Especialistas duvidam da viabilidade da proposta

A geógrafa Eliza Miranda, autora de uma tese de doutorado pela Universidade de São Paulo que propõe soluções para a Guarapiranga, questiona o fato de o plano ficar restrito às secretarias do Ambiente. "Além de ser cínico e autoritário, sem diálogo com o setor de habitação, não se faz nada. Vamos esconder os problemas sociais atrás de mananciais verdinhos."

As propostas da geógrafa previam a criação de parques nas margens e verticalização com prédios de quatro andares. "Áreas vazias são muito mais difíceis de serem preservadas. É preciso usar as pessoas que vivem ali em um modelo de desenvolvimento sustentável e em uma urbanização moderna."

A coordenadora do Instituto Socio-Ambiental (ISA), Mariussa Whately, também se preocupa com a questão habitacional. "Fico com ressalvas se há viabilidade de exercer a remoção das 30 mil famílias. Também é preciso ocupar áreas desapropriadas com verde e lazer."

Uma remoção cuidadosa, que mantenha as famílias na região, também é defendida pela presidente do Centro de Direitos Humanos e Educação Popular Campo Limpo (CDHEP), Célia Cymbalista. "Tirar as famílias das áreas de risco pode ser interessante, até porque elas não moram bem.
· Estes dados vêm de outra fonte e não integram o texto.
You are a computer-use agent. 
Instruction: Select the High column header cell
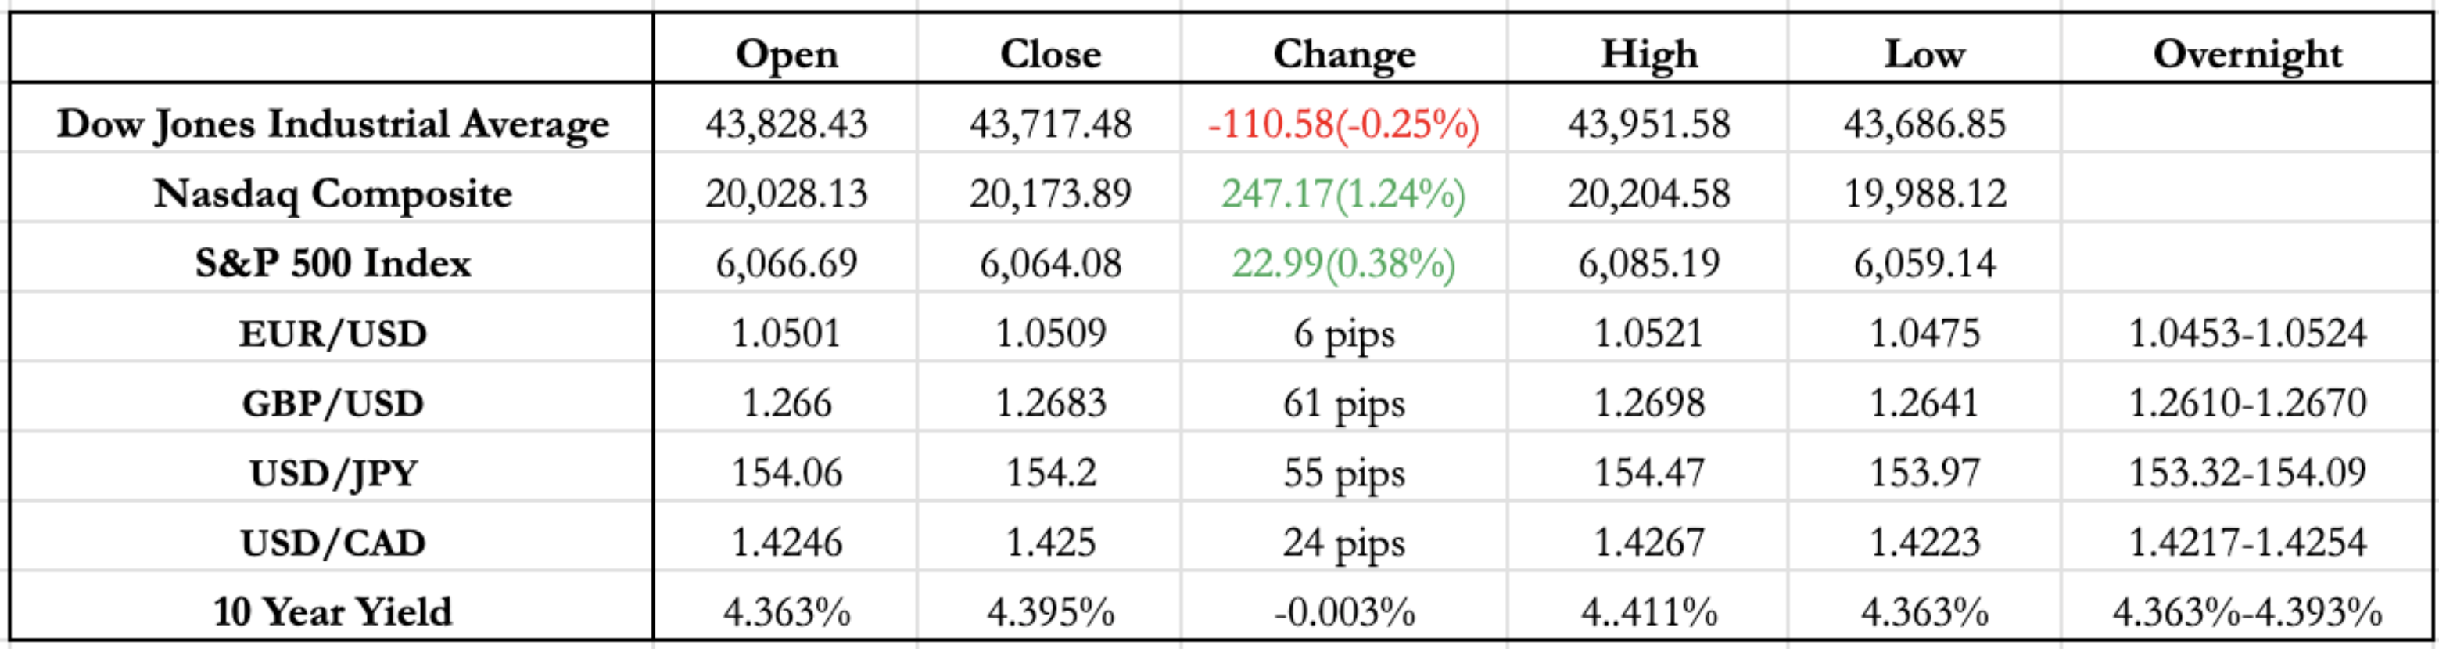tap(1648, 54)
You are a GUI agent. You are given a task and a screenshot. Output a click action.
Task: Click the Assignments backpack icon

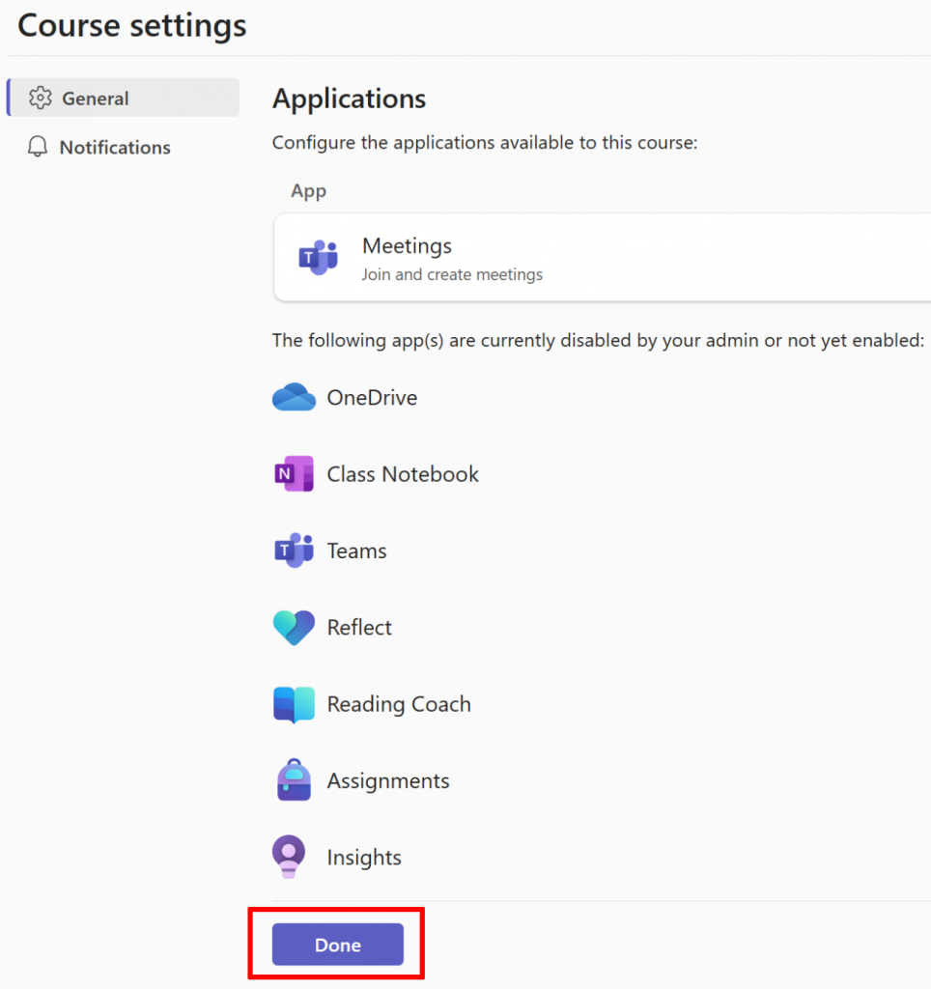coord(294,780)
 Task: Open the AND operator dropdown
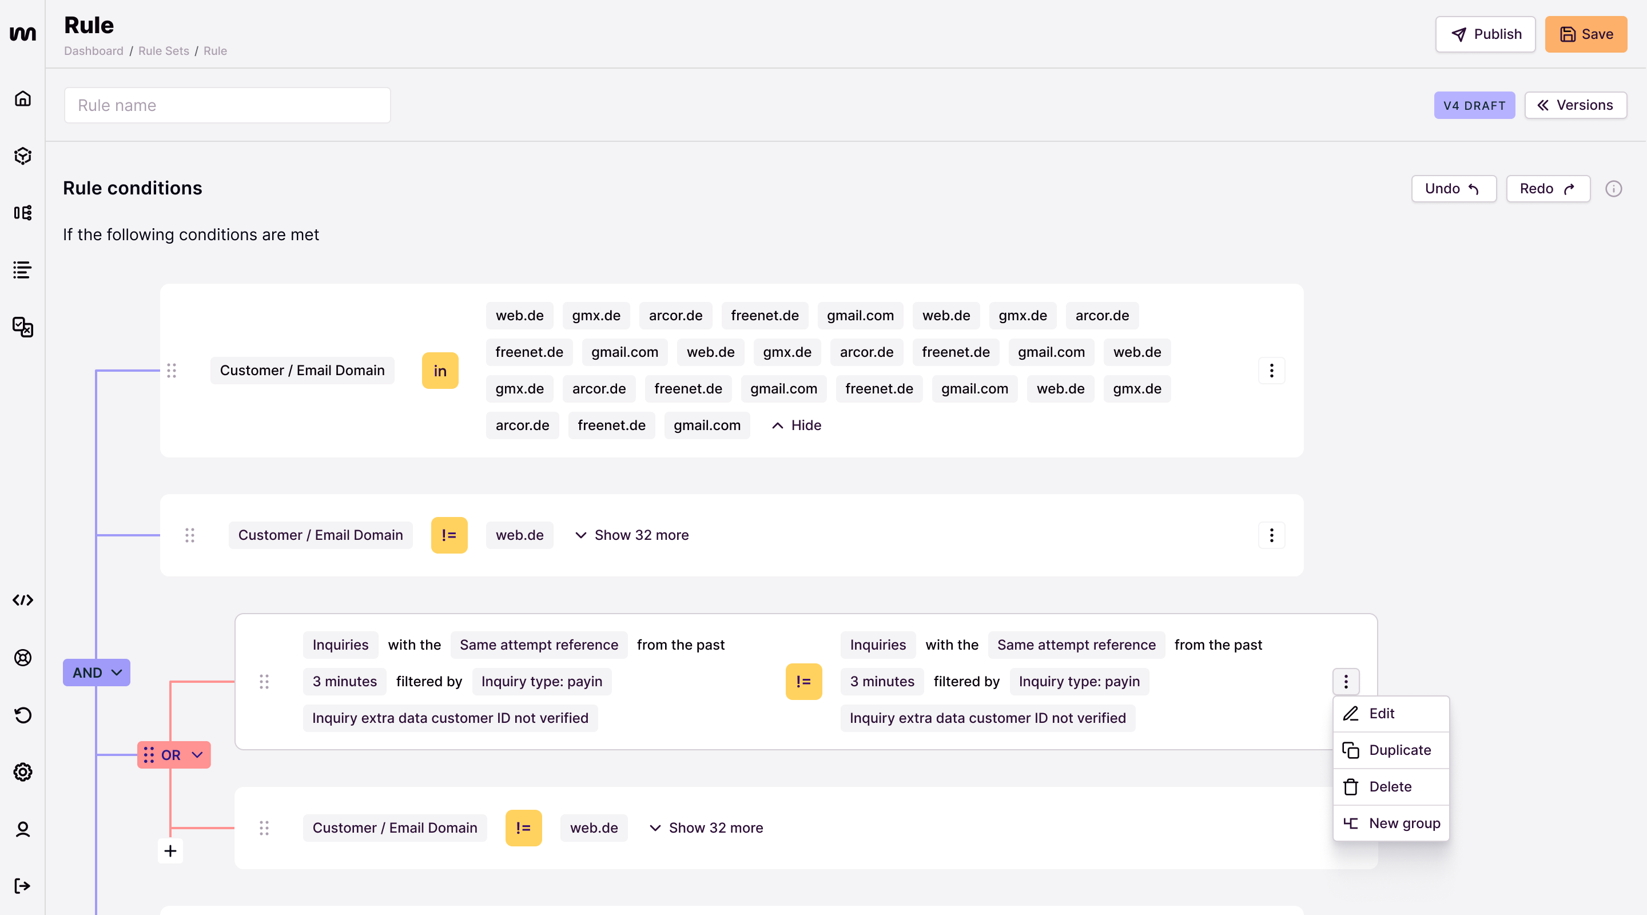click(97, 673)

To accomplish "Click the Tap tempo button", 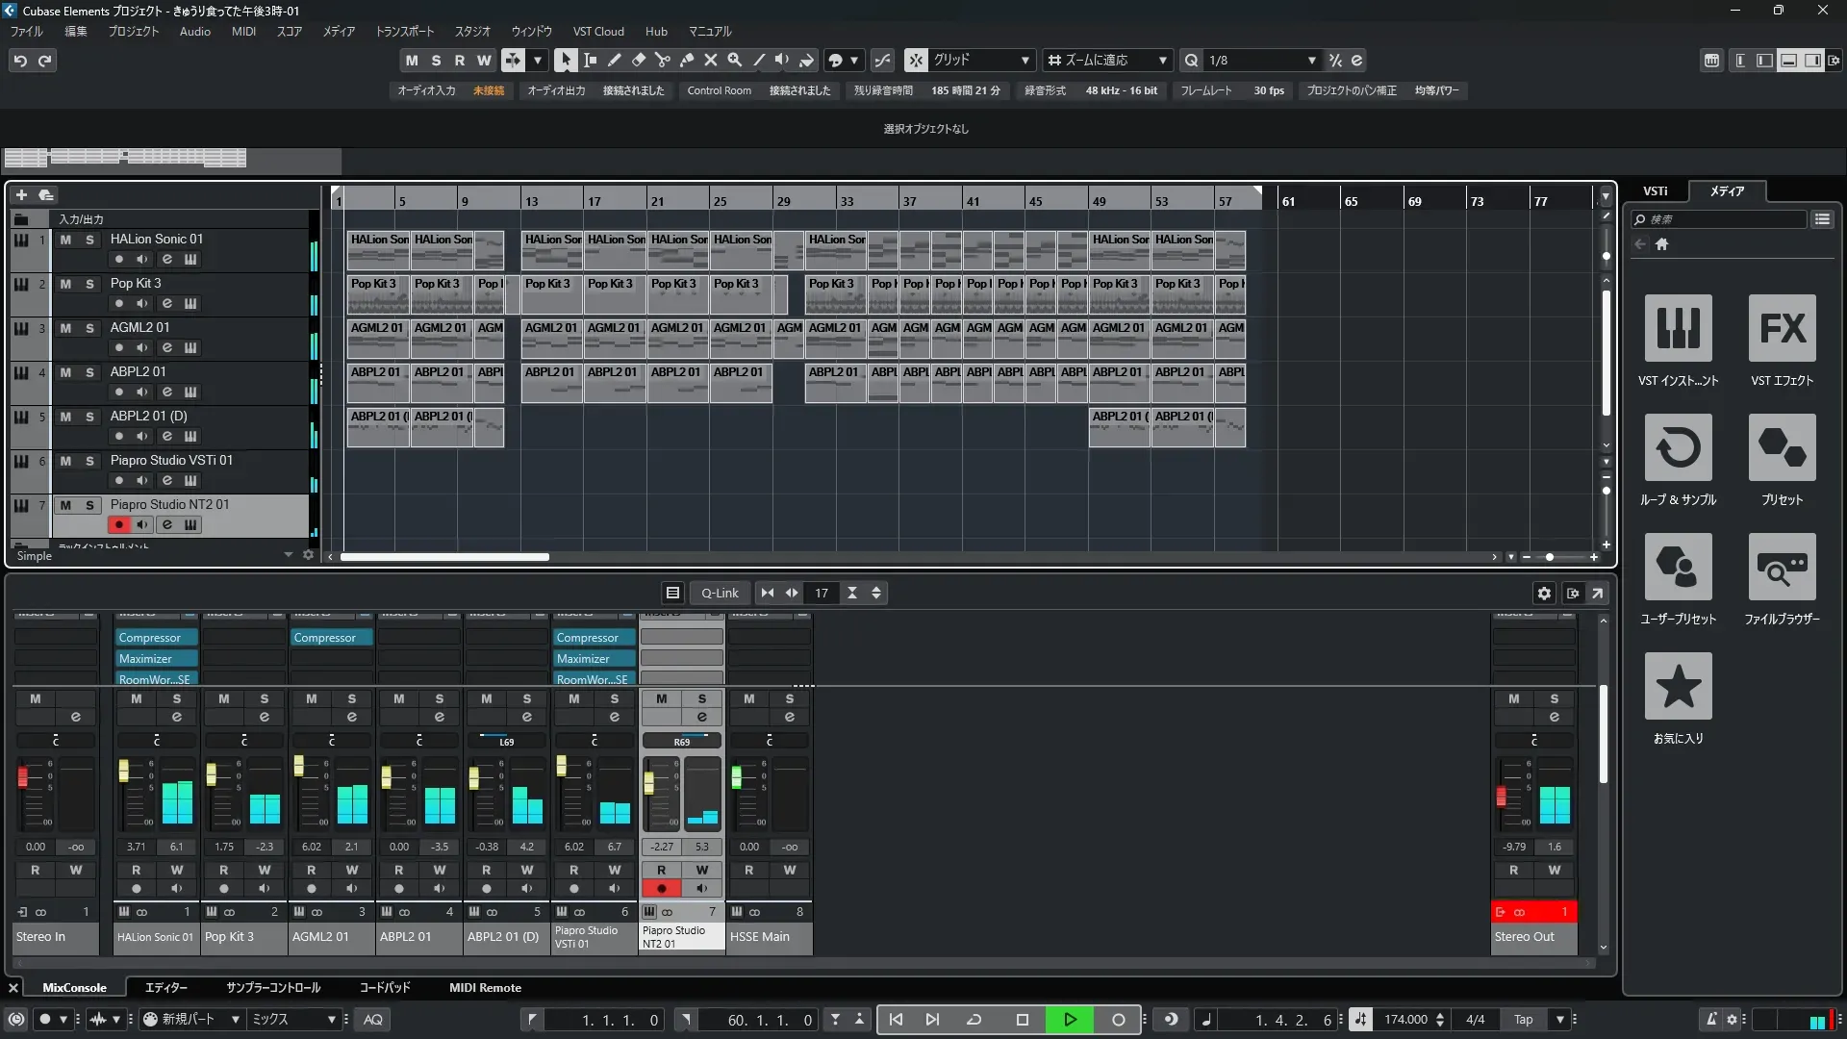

Mas tem de ser uma remoção digna."

Segundo Mariussa, a ocupação urbana irregular da área, que equivale a 17% da Bacia da Guarapiranga, sendo menor do que as de atividades comerciais como a agricultura e mineração com 42% da ocupação. "Estas áreas também precisam ser regularizadas."

A coordenadora do ISA disse que 160 entidades entregaram a Carta de Guarapiranga com propostas para o secretário do Meio Ambiente, Francisco Graziano.